----- EXCERPTED TEXT -----

For most Vietnamese Americans, the name GEO Group means little. But the legal mechanism just established by federal judge Benjamin Settle in Tacoma directly affects a small but vulnerable segment of the community: Vietnamese American families with relatives — often long-term permanent residents with prior criminal records — who are or could be detained pending deportation in the system of private facilities contracted by ICE.
Legal pressure from states may be the most practical path to forcing private detention facilities toward greater transparency.
Why the Tacoma Case Matters Beyond Washington
The ruling stems from Washington's House Bill 1470 from 2023, which requires private detention facilities to meet the same health and safety standards as public prisons. GEO Group initially won a round when Settle blocked the law, but the Ninth Circuit Court of Appeals rejected that decision and sent the case back, forcing him to reconsider the law's fairness. This time, Settle concluded that ICE never authorized GEO's refusal of state inspections, and rejected arguments that federal contractors are exempt like the government itself. This is a significant legal precedent: other states — where Vietnamese populations are large, like California — may follow this model to pressure private facilities into greater transparency.
What the Numbers Reveal
According to Governor Bob Ferguson's office, since President Trump entered his second term, the number of people held by ICE has increased 70%, while deaths in ICE-contracted facilities have reached their highest level in two decades. At Tacoma alone — one of the largest detention facilities in the Pacific Northwest region — two people have died and six have taken their own lives since 2024. GEO Group, through an ICE spokesman, denies all allegations of substandard conditions and claims health inspections failed to follow proper authorization procedures — a dispute that the state's own lawyers reject.
Who Stands Behind the Locked Doors
What makes this story particularly significant for Vietnamese Americans is the web of interests surrounding private detention companies. President Trump currently holds stakes in both CoreCivic and GEO Group, the two companies operating most major ICE facilities across the nation, including the Otay Mesa facility near San Diego — home to a long-established Vietnamese community. At the federal level, David Venturella, who was just appointed acting ICE director, worked for GEO Group for over a decade before returning to oversee the very contracts from which the company benefits — a conflict of interest that Democratic lawmakers have raised concerns about.
What Comes Next
GEO Group has until Friday to petition the U.S. Supreme Court to review the case, while Settle's order takes effect after two weeks. If the appeal fails, this will be the first step toward state health inspectors gaining regular access to areas not directly managed by ICE — though administrative and medical sections controlled by ICE remain outside this oversight scope, just as the judge's order specifies. For Vietnamese American families with relatives held in similar facilities nationwide, the Tacoma ruling signals that legal pressure from states may be the most practical path to forcing private companies toward greater transparency — even as immigration arrests and detentions continue to rise under the current administration.

-----

Reproduce the passage from the Tacoma detention ruling text between "For most Vietnamese" and "contracted by ICE.", inclusive. The material has no role in what is asked here.

----- GIVEN MATERIAL -----

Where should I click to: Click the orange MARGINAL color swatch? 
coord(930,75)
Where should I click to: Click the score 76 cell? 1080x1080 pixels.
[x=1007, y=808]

-----

## RESPONSE BELOW:
For most Vietnamese Americans, the name GEO Group means little. But the legal mechanism just established by federal judge Benjamin Settle in Tacoma directly affects a small but vulnerable segment of the community: Vietnamese American families with relatives — often long-term permanent residents with prior criminal records — who are or could be detained pending deportation in the system of private facilities contracted by ICE.